Australian Home Prices Could Collapse 30%: UBS

A new analysis by UBS concludes that housing prices in Australia could fall as much as 30% in a deep recession scenario. UBS analyst Jonathan Mott assembled five different scenarios to predict the direction that Australia’s housing market could go. The worst case includes the first recession in 27 years, a 30% collapse in house prices and widespread litigation against the banks for mortgage mis-selling. The bear case would also include the central bank cutting rates to zero before embarking on its own version of quantitative easing, the suspension of dividends and equity raisings from the big banks.

Mott thinks that current conditions are already reflecting the very real possibility of a housing correction and also warns that risk of a credit crunch “is real and rising.”

Mott stated: “The rapidly deteriorating housing market is a signal of even tougher times ahead. The housing credit squeeze experienced over the last six months is expanding. The outlook for the banks has not been as challenged since at least 2008.”

UBS dire forecast comes at a time when tighter lending standards have restricted the availability to borrow in Australia, causing the country to enter its second year of a housing slide. Major cities like Sydney and Melbourne are leading the declines, down 7.4% and 4.7% in October from the previous year, respectively. These were the two hottest markets when prices were on their way up in years prior. Meanwhile, the Australia House Price Index has posted its first sequential decline only for the first time since 2011.

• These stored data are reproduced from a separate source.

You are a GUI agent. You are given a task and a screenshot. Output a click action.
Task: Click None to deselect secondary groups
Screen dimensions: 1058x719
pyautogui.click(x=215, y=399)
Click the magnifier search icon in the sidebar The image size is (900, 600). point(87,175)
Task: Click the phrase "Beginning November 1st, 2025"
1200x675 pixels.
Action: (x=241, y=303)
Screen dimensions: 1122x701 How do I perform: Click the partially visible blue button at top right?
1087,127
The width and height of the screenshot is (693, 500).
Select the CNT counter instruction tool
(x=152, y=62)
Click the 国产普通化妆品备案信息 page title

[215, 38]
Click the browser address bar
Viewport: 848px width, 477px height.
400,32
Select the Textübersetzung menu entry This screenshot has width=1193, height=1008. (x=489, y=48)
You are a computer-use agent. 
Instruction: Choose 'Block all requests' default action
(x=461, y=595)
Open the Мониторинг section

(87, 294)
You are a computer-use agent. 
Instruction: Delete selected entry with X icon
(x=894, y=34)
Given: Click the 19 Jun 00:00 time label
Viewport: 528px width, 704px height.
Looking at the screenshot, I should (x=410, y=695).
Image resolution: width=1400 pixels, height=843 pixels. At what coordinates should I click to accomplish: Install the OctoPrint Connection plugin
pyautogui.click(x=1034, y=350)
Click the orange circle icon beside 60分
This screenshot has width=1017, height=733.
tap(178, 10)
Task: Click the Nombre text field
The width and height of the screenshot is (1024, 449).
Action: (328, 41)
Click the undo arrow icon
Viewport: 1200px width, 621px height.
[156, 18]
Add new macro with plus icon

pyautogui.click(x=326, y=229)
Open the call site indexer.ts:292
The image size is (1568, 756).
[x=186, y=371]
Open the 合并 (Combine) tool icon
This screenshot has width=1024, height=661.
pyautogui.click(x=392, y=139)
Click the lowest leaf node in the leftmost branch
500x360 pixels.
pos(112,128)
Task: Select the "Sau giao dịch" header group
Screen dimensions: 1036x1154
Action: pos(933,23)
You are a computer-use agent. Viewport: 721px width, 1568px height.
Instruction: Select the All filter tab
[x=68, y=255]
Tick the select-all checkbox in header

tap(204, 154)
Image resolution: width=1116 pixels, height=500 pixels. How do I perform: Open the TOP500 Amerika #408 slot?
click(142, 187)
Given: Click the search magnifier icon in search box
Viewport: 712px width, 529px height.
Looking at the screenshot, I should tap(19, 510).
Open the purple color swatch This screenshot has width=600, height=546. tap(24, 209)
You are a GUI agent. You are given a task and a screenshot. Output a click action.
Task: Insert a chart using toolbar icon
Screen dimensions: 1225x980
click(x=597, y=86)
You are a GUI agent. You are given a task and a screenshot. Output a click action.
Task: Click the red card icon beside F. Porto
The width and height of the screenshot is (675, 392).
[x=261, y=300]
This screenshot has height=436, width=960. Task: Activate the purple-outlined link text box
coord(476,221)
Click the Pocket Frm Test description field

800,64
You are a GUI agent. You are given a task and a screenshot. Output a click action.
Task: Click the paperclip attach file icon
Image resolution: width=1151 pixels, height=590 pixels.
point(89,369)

Meanwhile, the Reserve Bank of Australia has kept its rate cash rate unchanged and at a relatively low 1.5% since the middle of 2016. The crunch is coming mainly from regulators cracking down on riskier loans, such as interest-only mortgages, that are more popular with speculators than traditional buyers. On top of that, Australian Regulators have enforced more stringent verification on expenses that is tightening the amount of money people are able to borrow as Australians already have some of the highest household debt in the world, something we pointed this in August.

As a reminder, the Australian household debt to income ratio has ballooned to shocking levels over the past three decades as Sydney is ranked as one of the most overvalued cities in the world. According to the Daily Mail Australia, credit card bills, home mortgages, and personal loans now account for 189 percent of an average Australian household income, compared with just 60 percent in 1988:

An additional reason Australia’s housing prices boomed was the influx of overseas capital. We recently discussed the urgency with which the Chinese middle class was trying to get capital out of the country. And one of the main ways to do this involved investing in homes in places like Australia (and Canada). Those looking to buy real estate outside of the country have negatively impacted many local economies, sometimes causing housing markets to bubble.

In response, Australia has tightened its foreign investment rules. In 2016, the land Down Under even made it illegal for the country’s four major banks to lend to foreign property buyers without domestic incomes. New Zealand went so far as to simply prohibit foreigners from buying property altogether because the demand was driving property prices out of the reach of locals. Canada did something similar, canceling its Canadian Federal Immigrant Investor program because of the huge backlog and bubbly real estate markets in places like Vancouver and Toronto.